An excerpt from Volume 1 of Be the Better Broker.

In brokering, as in life, time is the most precious resource. Today, more than ever, time is an easy thing to have slip through your fingers, one post, like, tweet and pin at a time. “Time management” is an outdated term. Today the focus needs to be on behaviour management.

Your behaviour is the root of how you spend your time, and thus just how much time you have available for various tasks.

When you are beholden to nobody but yourself, as is the case with Mortgage Brokers, you’re vulnerable to “mission creep.” That’s a term the military uses to describe a situation where the scope of an original mission expands far beyond the original objective. Often one success leads to a slightly greater risk taken, and so on, until a catastrophic failure occurs.

We suffer from Facebook-creep when we intend to spend a few seconds posting a quick pic or one-liner and instead wind up spending an hour surfing our feed and checking back for “success” via likes and shares of our posts. Google-creep occurs when we intend to search for details on a listing down the block, which expands to homes within a five-kilometre radius, and then a quick download of a Szechuan chicken recipe for dinner tonight, which contains a link to the latest celebrity fiasco, which triggers a quick search on YouTube for that video said celebrity made in the 80s, and a quick peek at the weather forecast, or whatever. Poof, another hour passes. What happened to your original search? Can you even recall what you started out looking for? Mission creep.

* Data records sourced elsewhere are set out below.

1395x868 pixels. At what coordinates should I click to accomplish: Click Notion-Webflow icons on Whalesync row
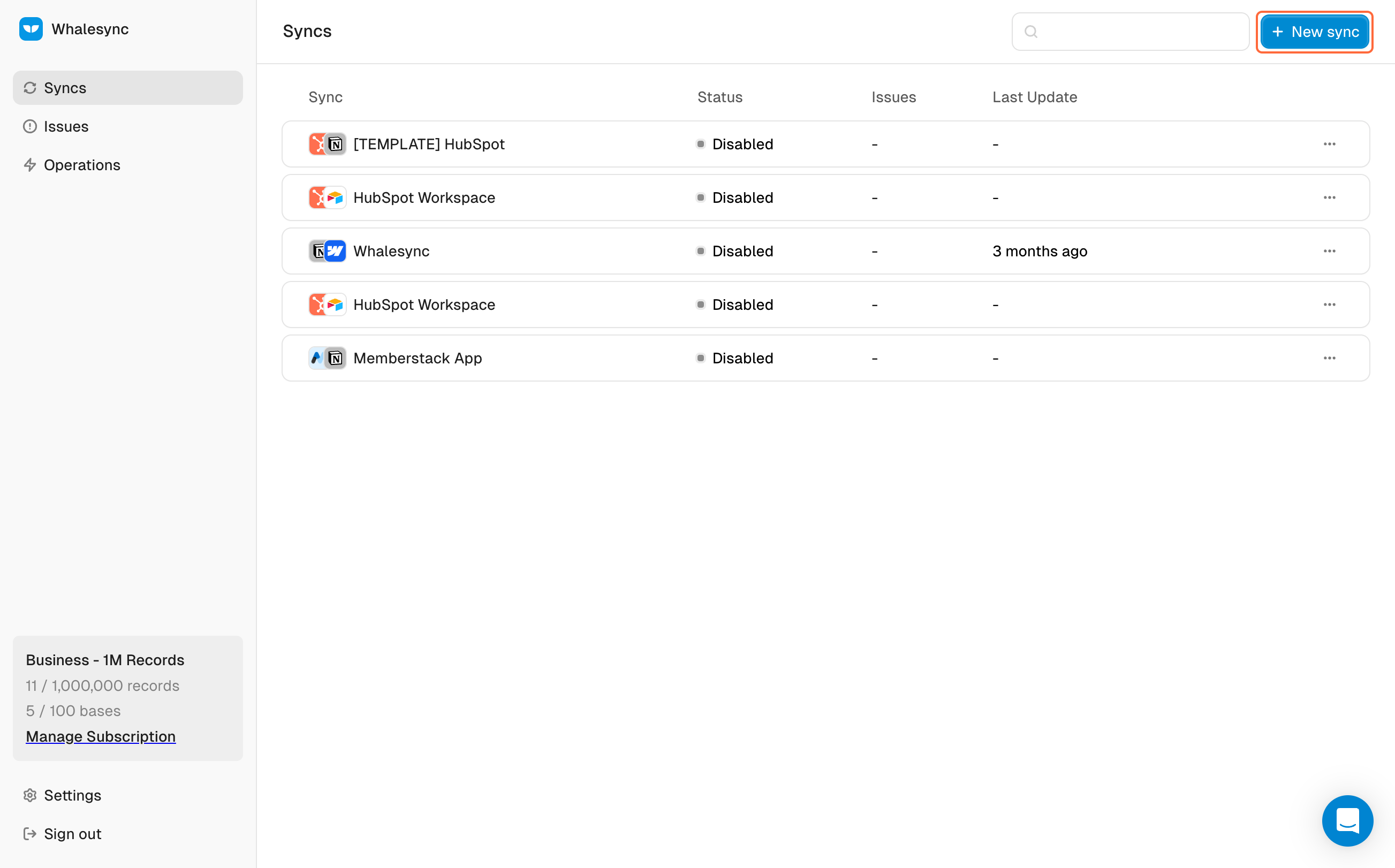click(327, 251)
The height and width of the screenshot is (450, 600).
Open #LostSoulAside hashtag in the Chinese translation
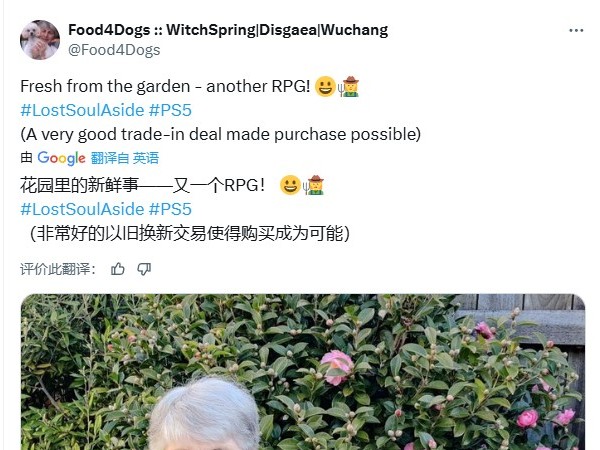coord(82,209)

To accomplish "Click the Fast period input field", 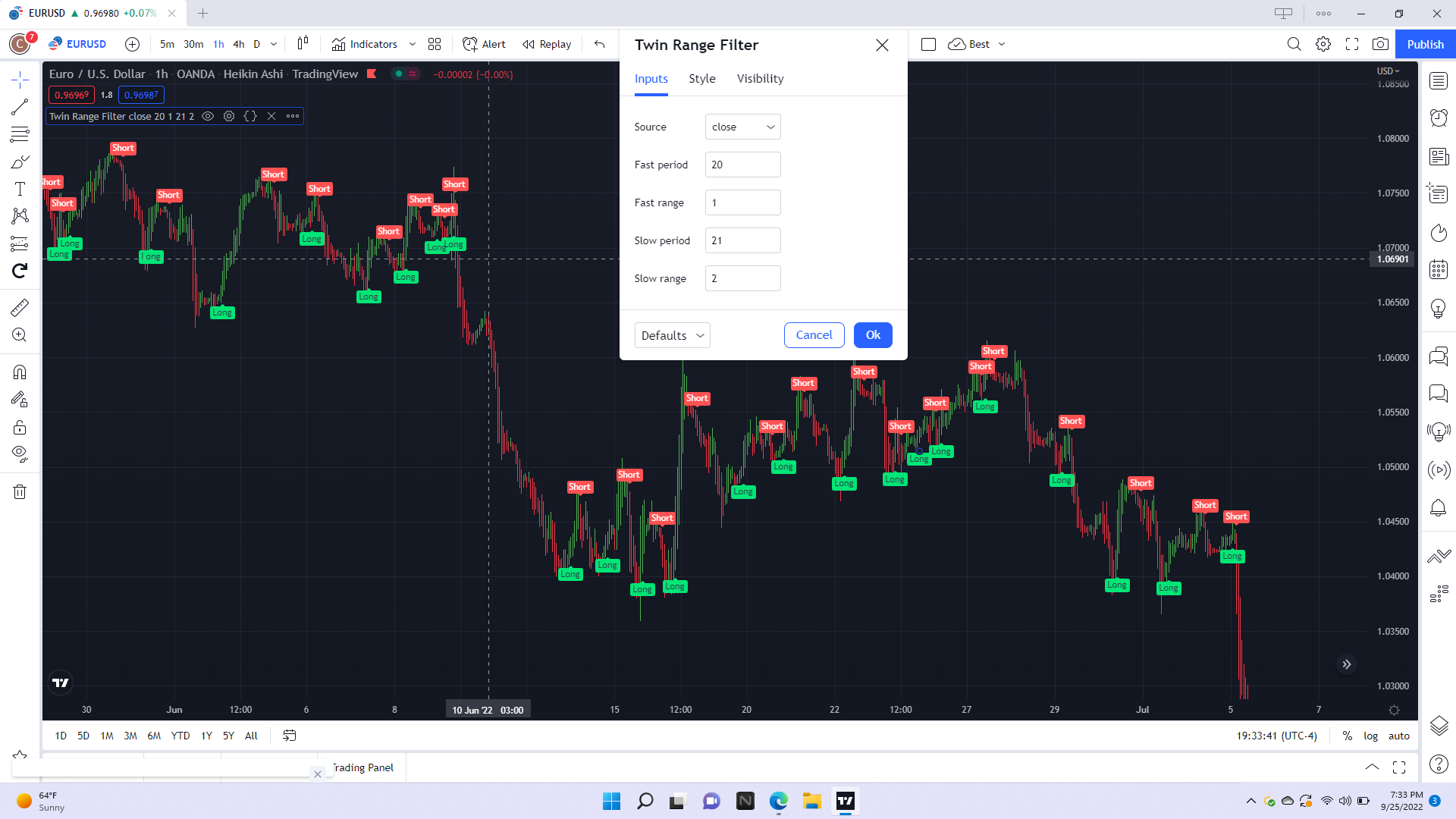I will pyautogui.click(x=742, y=165).
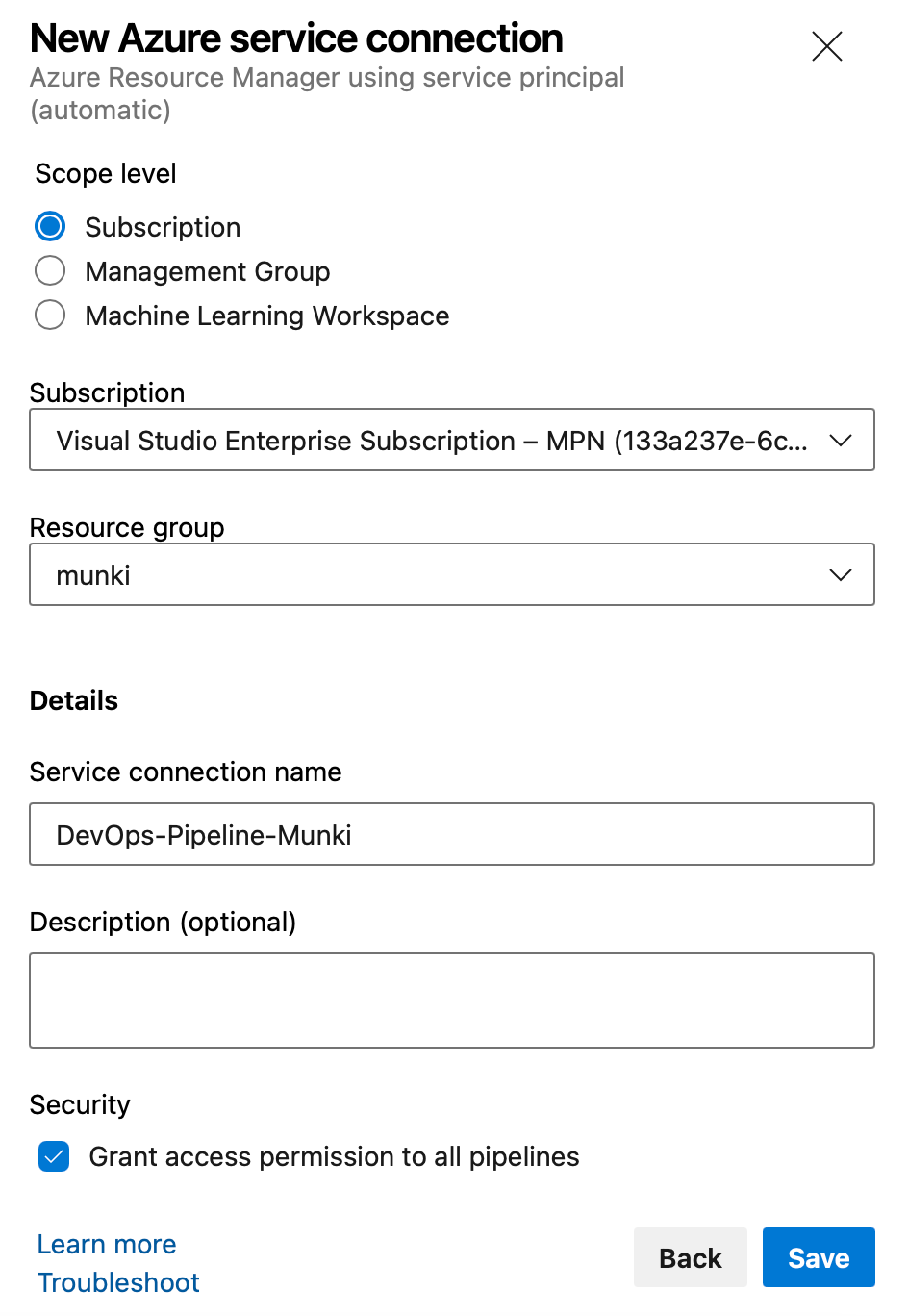Close the New Azure service connection panel
This screenshot has height=1316, width=908.
tap(826, 46)
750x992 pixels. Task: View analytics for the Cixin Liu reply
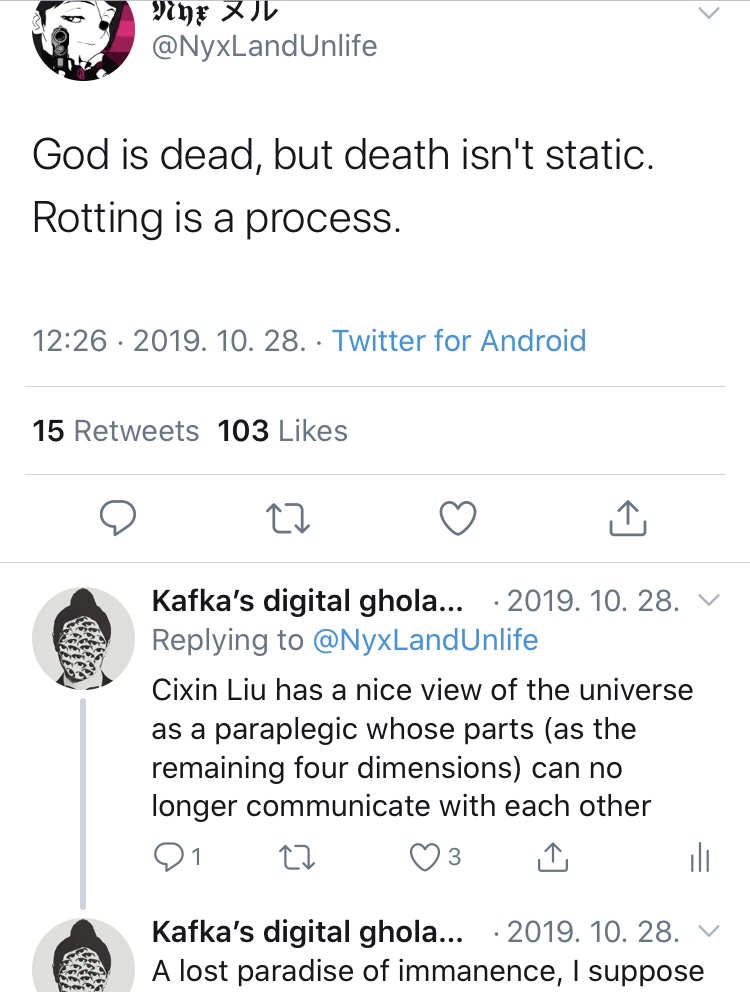point(700,857)
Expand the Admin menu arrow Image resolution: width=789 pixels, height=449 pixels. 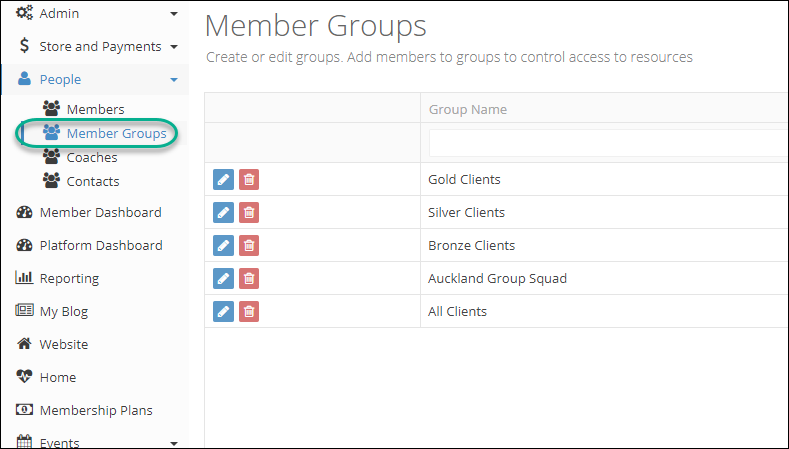point(174,14)
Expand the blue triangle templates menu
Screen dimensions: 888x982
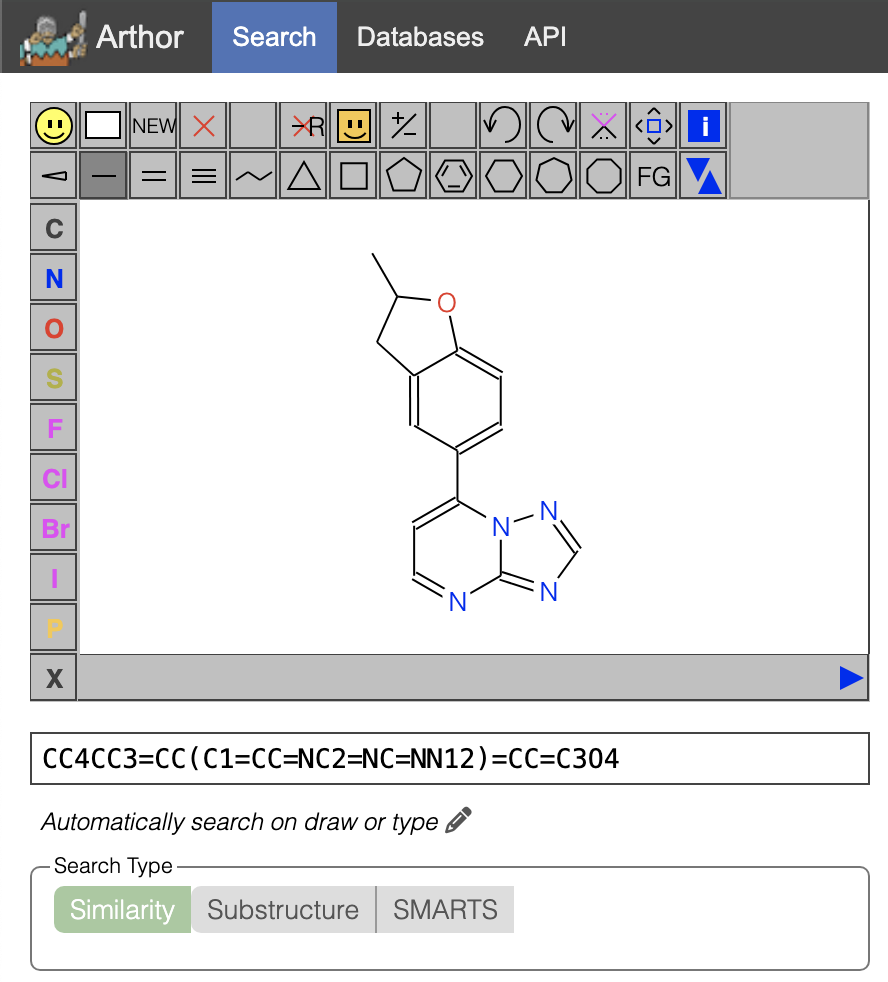[x=704, y=177]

For a number of years, I kept a sticky note with the word “Focus” on top of my computer monitor. I removed myself from the email lists of various jokers and ranters, stopped logging in to YouTube or Facebook during office hours and started tracking the number of hours spent at my desk. The goal was to spend less time there and understand that a 30-minute session on Facebook mid-day would only make me 30 minutes later to return home. For some it means 30 minutes less work done, but a Broker has specific tasks that are deadline dependent and so must be done before leaving the office.

Many people believe they “work” 60 hours a week, though their browser history and mobile phone records would likely indicate otherwise. While perhaps planted in their office for 12 hours per day, many of those hours cannot be counted as productive.

Consider implementing some levels of self-regulation, such as a work-only phone number and ignoring your personal cell phone and social media accounts during the workday. Put your working hours to work.